Set down every record below exactly as it appears, but without the pictures.

[Opening Provided records section]

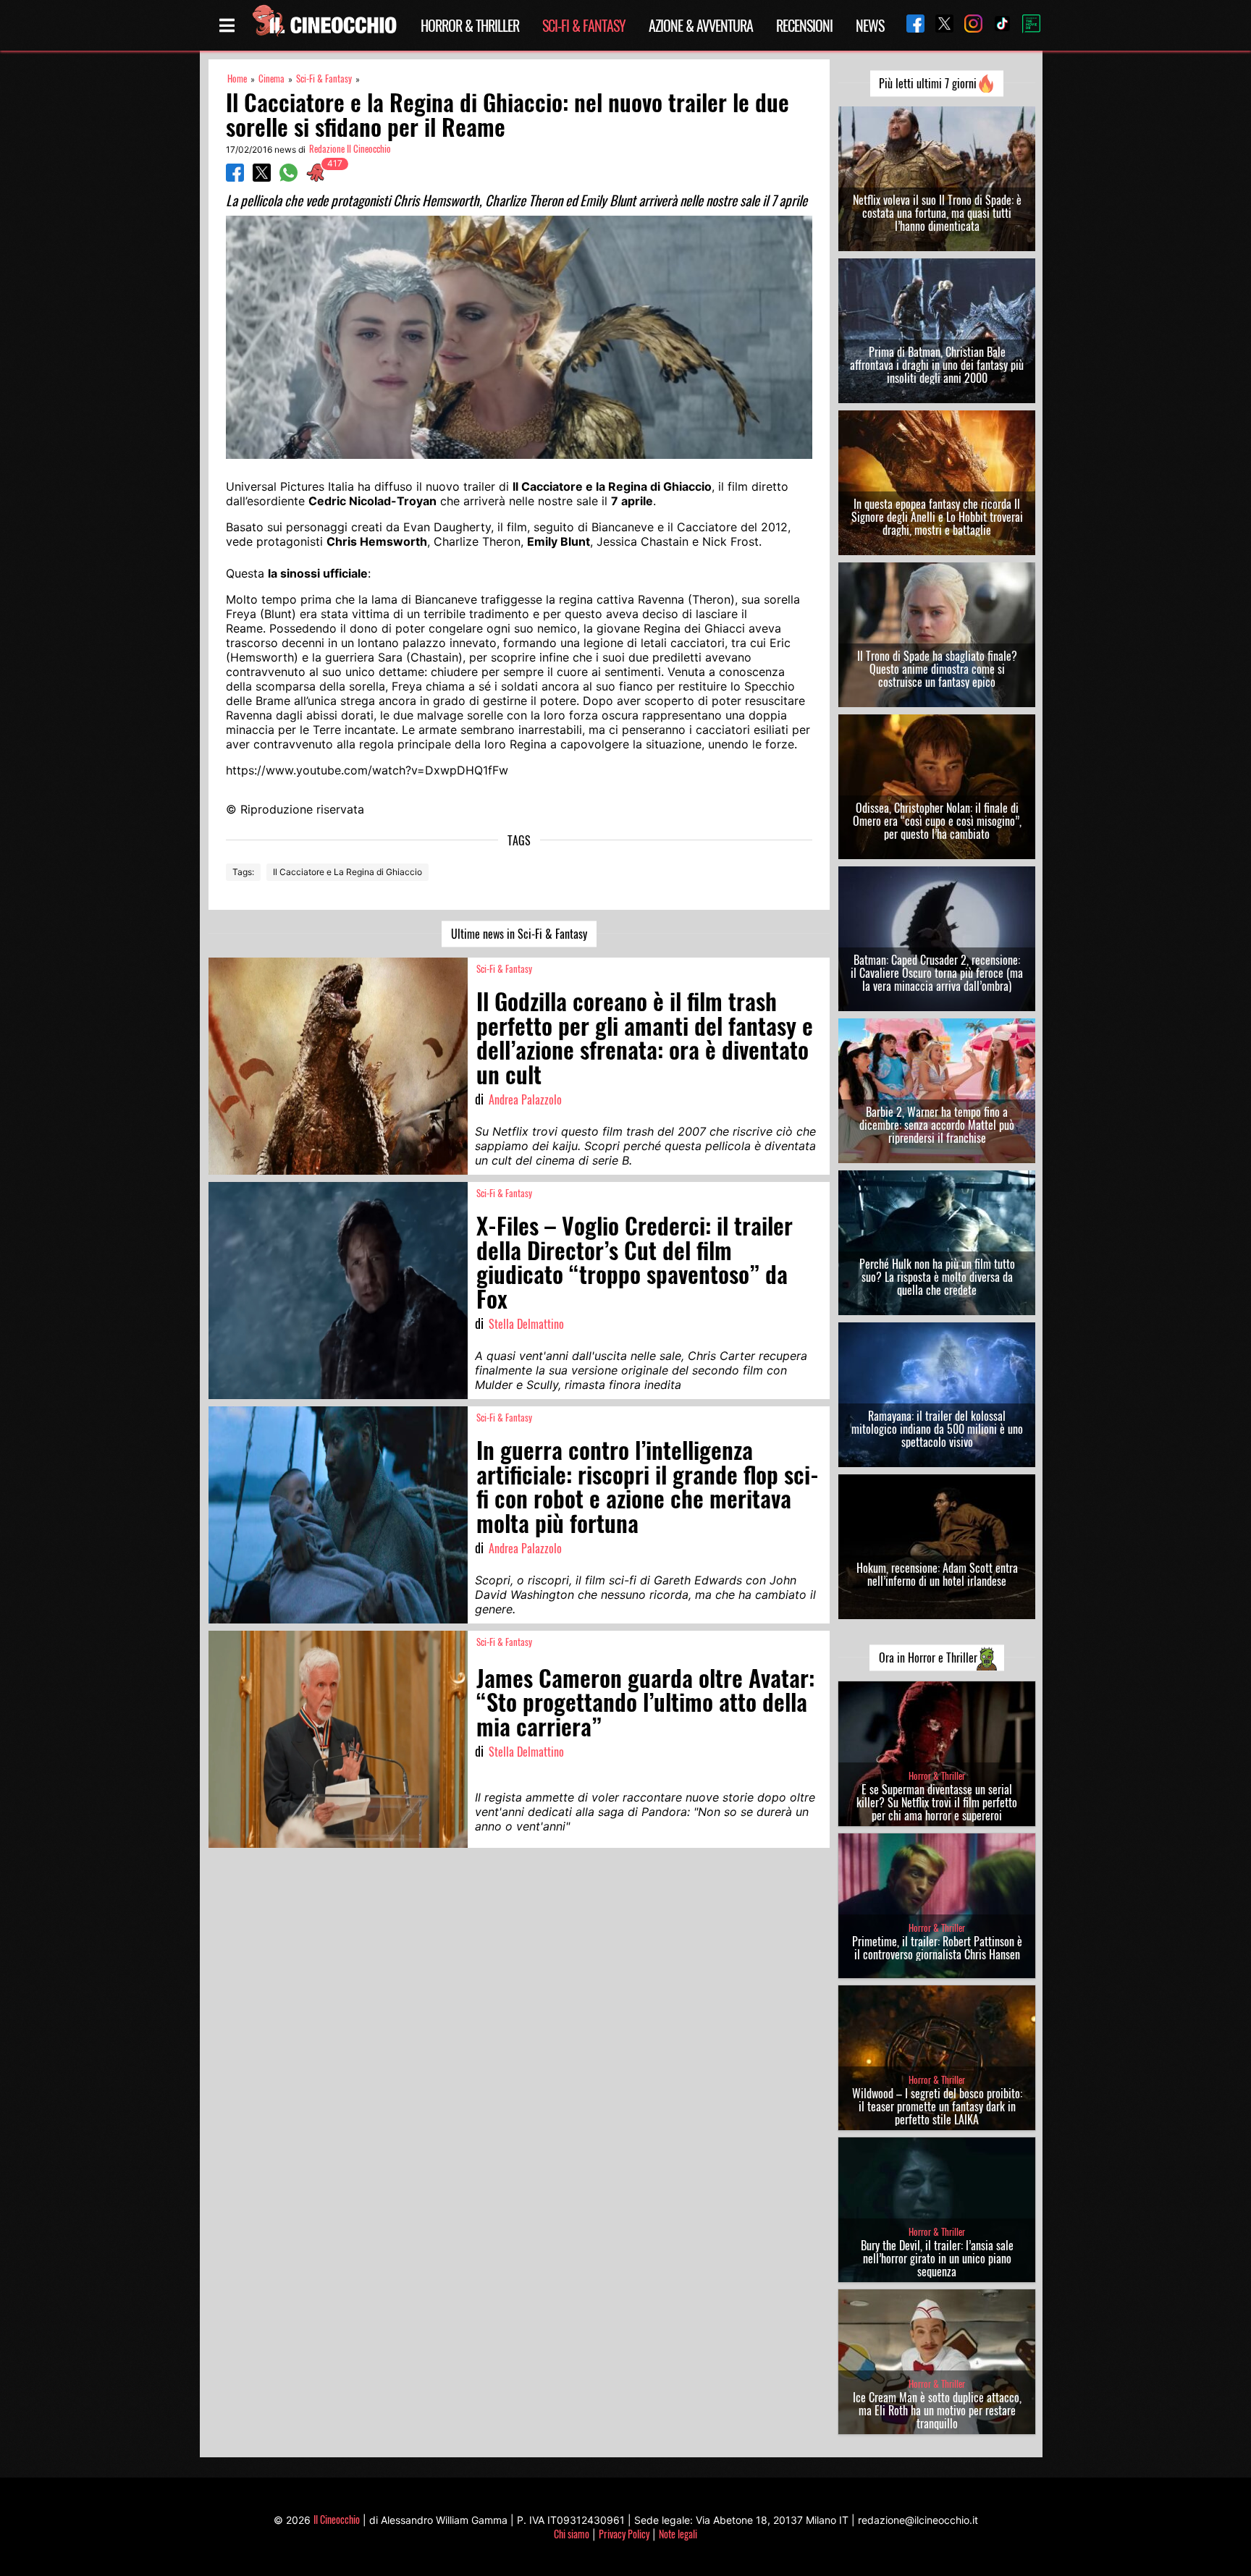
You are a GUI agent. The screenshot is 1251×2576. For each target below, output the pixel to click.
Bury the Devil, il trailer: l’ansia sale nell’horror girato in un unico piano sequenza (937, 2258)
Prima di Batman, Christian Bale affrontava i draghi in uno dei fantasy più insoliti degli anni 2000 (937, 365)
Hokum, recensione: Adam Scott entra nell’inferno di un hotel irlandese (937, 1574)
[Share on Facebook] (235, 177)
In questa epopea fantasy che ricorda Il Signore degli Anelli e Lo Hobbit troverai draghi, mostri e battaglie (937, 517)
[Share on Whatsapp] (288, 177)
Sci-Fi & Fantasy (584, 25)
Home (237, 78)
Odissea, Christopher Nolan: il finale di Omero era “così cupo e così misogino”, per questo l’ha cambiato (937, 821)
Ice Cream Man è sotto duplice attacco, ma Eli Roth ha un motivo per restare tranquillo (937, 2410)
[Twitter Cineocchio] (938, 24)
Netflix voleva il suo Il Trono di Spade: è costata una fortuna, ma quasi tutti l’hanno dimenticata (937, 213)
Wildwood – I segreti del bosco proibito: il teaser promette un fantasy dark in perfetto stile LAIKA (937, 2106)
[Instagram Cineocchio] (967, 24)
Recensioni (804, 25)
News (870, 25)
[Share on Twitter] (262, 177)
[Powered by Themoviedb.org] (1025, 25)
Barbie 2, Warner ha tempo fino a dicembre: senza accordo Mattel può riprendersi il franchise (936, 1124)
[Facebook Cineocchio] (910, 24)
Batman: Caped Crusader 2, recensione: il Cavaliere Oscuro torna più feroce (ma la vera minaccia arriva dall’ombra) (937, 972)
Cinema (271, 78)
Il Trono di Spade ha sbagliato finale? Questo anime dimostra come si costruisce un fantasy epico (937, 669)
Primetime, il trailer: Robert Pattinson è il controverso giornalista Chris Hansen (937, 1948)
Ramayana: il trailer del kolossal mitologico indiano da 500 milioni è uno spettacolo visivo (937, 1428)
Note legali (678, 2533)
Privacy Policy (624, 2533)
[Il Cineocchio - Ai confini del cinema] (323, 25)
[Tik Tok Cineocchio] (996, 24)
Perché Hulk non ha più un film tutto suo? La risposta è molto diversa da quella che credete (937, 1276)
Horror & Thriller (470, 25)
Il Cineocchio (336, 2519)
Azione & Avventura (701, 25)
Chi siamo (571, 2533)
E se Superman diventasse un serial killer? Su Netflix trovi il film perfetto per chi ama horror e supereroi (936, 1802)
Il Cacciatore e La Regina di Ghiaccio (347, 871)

[Closing Provided records section]

--- Your response ---
You are a GUI agent. The screenshot is 1251×2576. For each target below, output the pixel to click.
Bury the Devil, il trailer: l’ansia sale nell’horror girato in un unico piano sequenza (937, 2258)
Prima di Batman, Christian Bale affrontava i draghi in uno dei fantasy più insoliti degli anni 2000 (937, 365)
Hokum, recensione: Adam Scott entra nell’inferno di un hotel irlandese (937, 1574)
[Share on Facebook] (235, 177)
In questa epopea fantasy che ricorda Il Signore degli Anelli e Lo Hobbit troverai draghi, mostri e battaglie (937, 517)
[Share on Whatsapp] (288, 177)
Sci-Fi & Fantasy (584, 25)
Home (237, 78)
Odissea, Christopher Nolan: il finale di Omero era “così cupo e così misogino”, per questo l’ha cambiato (937, 821)
Ice Cream Man è sotto duplice attacco, ma Eli Roth ha un motivo per restare tranquillo (937, 2410)
[Twitter Cineocchio] (938, 24)
Netflix voleva il suo Il Trono di Spade: è costata una fortuna, ma quasi tutti l’hanno dimenticata (937, 213)
Wildwood – I segreti del bosco proibito: il teaser promette un fantasy dark in perfetto stile LAIKA (937, 2106)
[Instagram Cineocchio] (967, 24)
Recensioni (804, 25)
News (870, 25)
[Share on Twitter] (262, 177)
[Powered by Themoviedb.org] (1025, 25)
Barbie 2, Warner ha tempo fino a dicembre: senza accordo Mattel può riprendersi il franchise (936, 1124)
[Facebook Cineocchio] (910, 24)
Batman: Caped Crusader 2, recensione: il Cavaliere Oscuro torna più feroce (ma la vera minaccia arriva dall’ombra) (937, 972)
Cinema (271, 78)
Il Trono di Spade ha sbagliato finale? Questo anime dimostra come si costruisce un fantasy epico (937, 669)
Primetime, il trailer: Robert Pattinson è il controverso giornalista Chris Hansen (937, 1948)
Ramayana: il trailer del kolossal mitologico indiano da 500 milioni è uno spettacolo visivo (937, 1428)
Note legali (678, 2533)
Privacy Policy (624, 2533)
[Il Cineocchio - Ai confini del cinema] (323, 25)
[Tik Tok Cineocchio] (996, 24)
Perché Hulk non ha più un film tutto suo? La risposta è molto diversa da quella che credete (937, 1276)
Horror & Thriller (470, 25)
Il Cineocchio (336, 2519)
Azione & Avventura (701, 25)
Chi siamo (571, 2533)
E se Superman diventasse un serial killer? Su Netflix trovi il film perfetto per chi ama horror e supereroi (936, 1802)
Il Cacciatore e La Regina di Ghiaccio (347, 871)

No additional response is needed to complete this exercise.